» **EXERCISE AIM**: Take the line that contains "This screenshot has width=610, height=381." and each line after it to the end of the data below, and set them down exactly, omitting pictures.

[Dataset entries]
Segment Open

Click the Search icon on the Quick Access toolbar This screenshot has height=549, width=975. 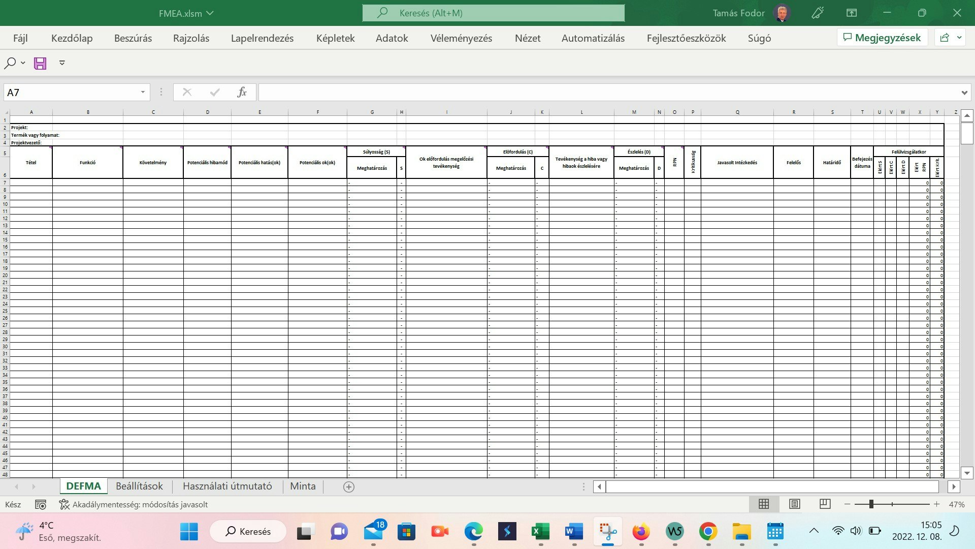point(9,63)
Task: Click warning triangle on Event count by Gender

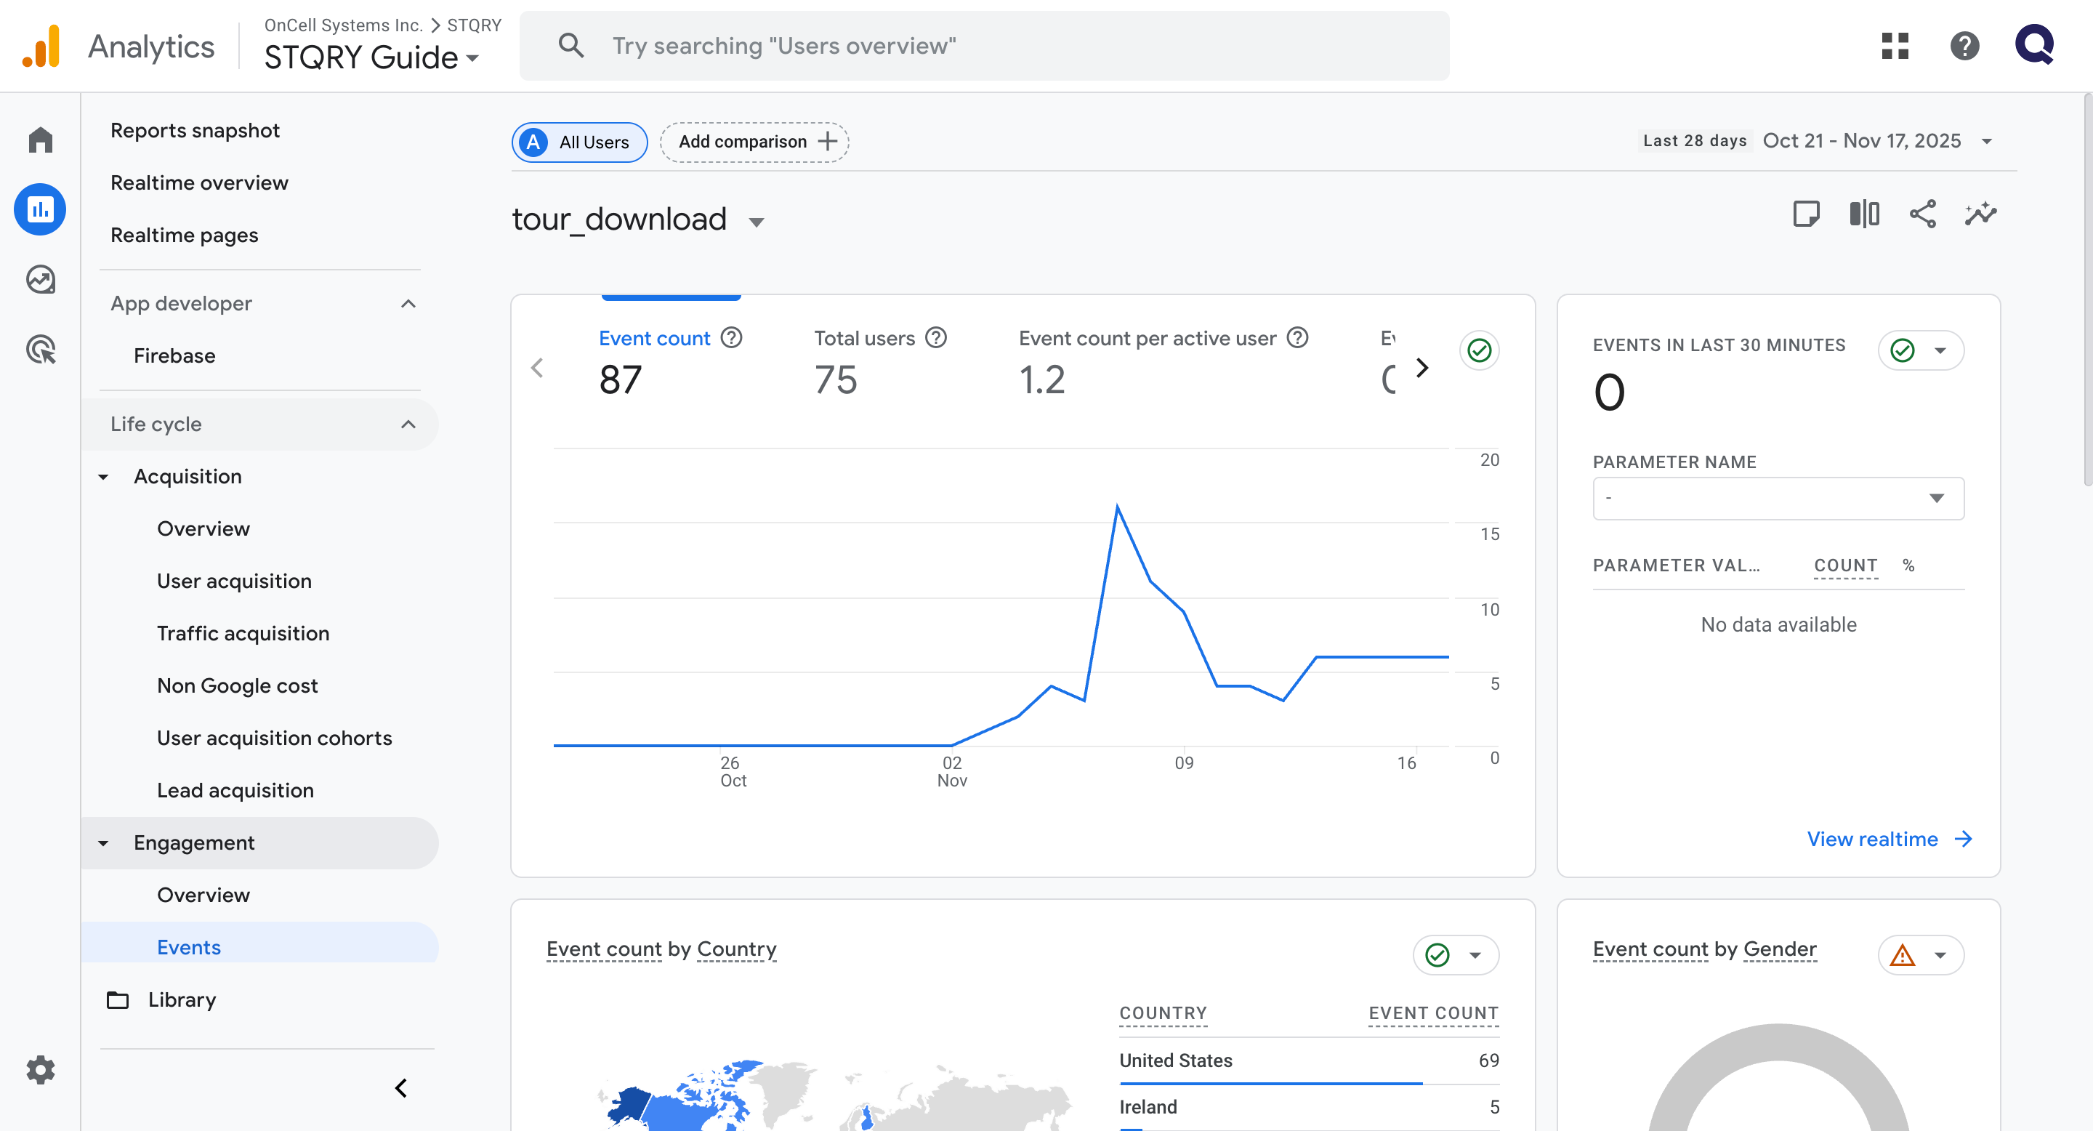Action: (1904, 956)
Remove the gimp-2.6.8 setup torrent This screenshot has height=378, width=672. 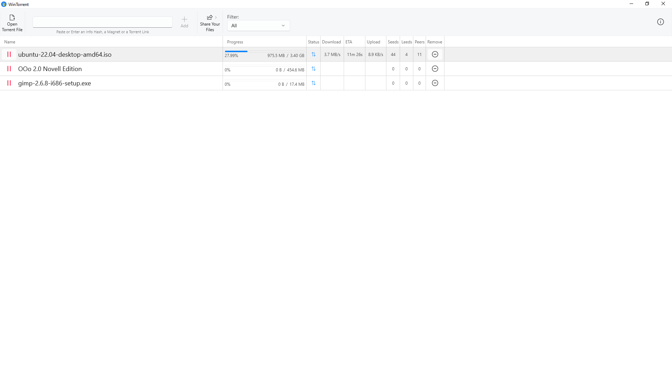click(435, 83)
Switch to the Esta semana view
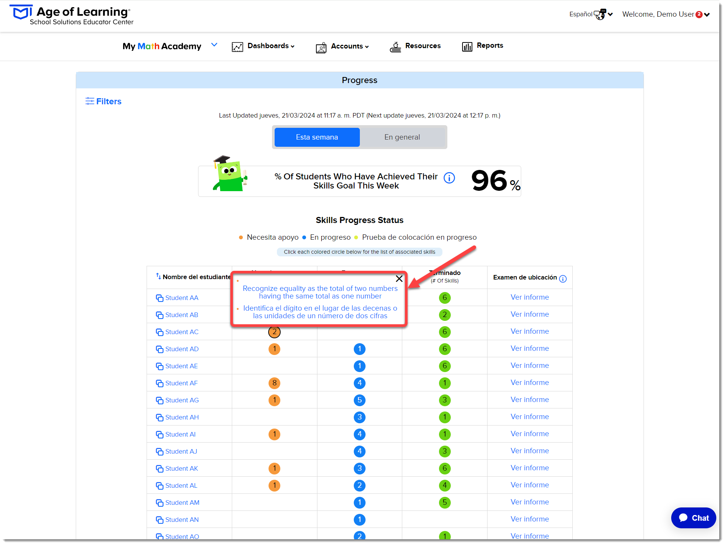 point(317,137)
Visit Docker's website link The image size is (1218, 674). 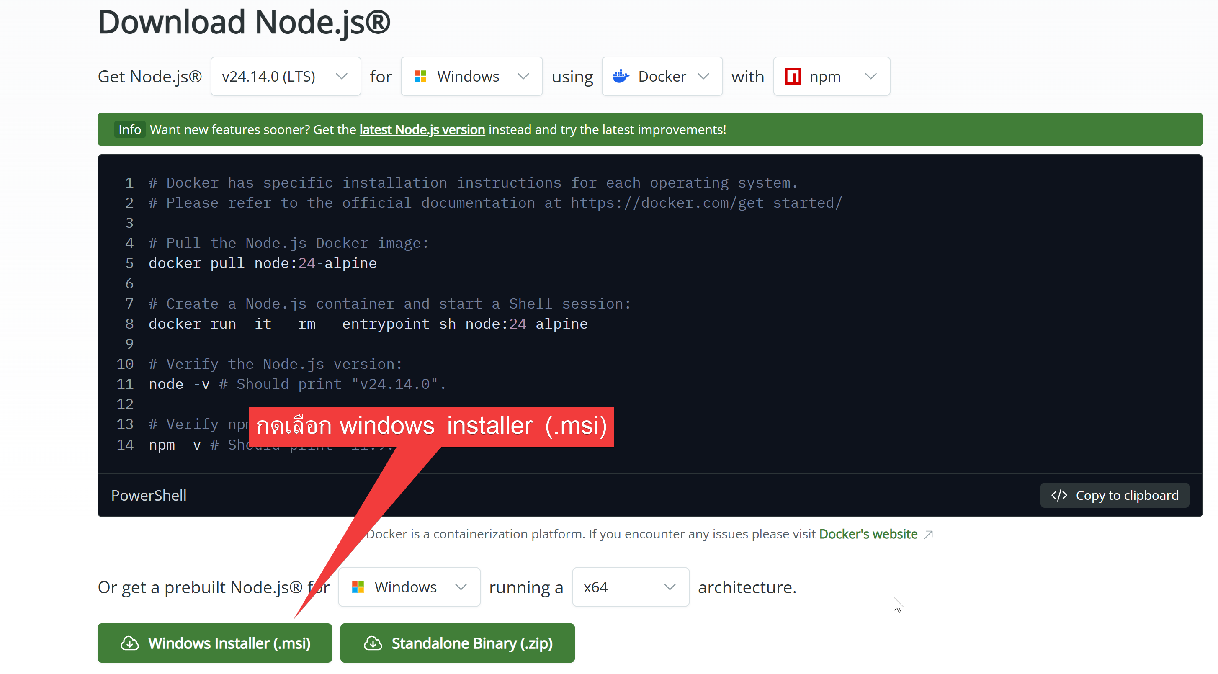point(868,534)
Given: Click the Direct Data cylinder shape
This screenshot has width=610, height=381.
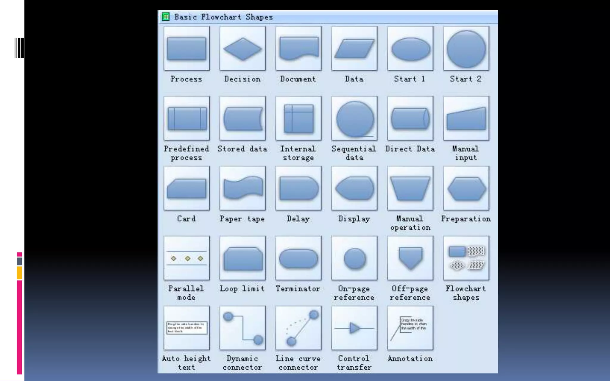Looking at the screenshot, I should [x=410, y=118].
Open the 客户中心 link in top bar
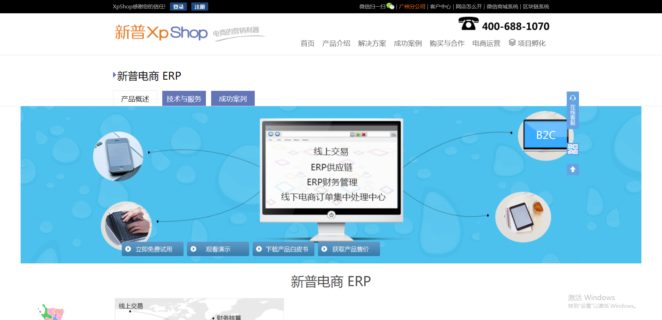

Segment Closed

» **RESPONSE FOR THIS EXERCISE**:
This screenshot has width=610, height=381.
Looking at the screenshot, I should [x=410, y=118].
Open the 客户中心 link in top bar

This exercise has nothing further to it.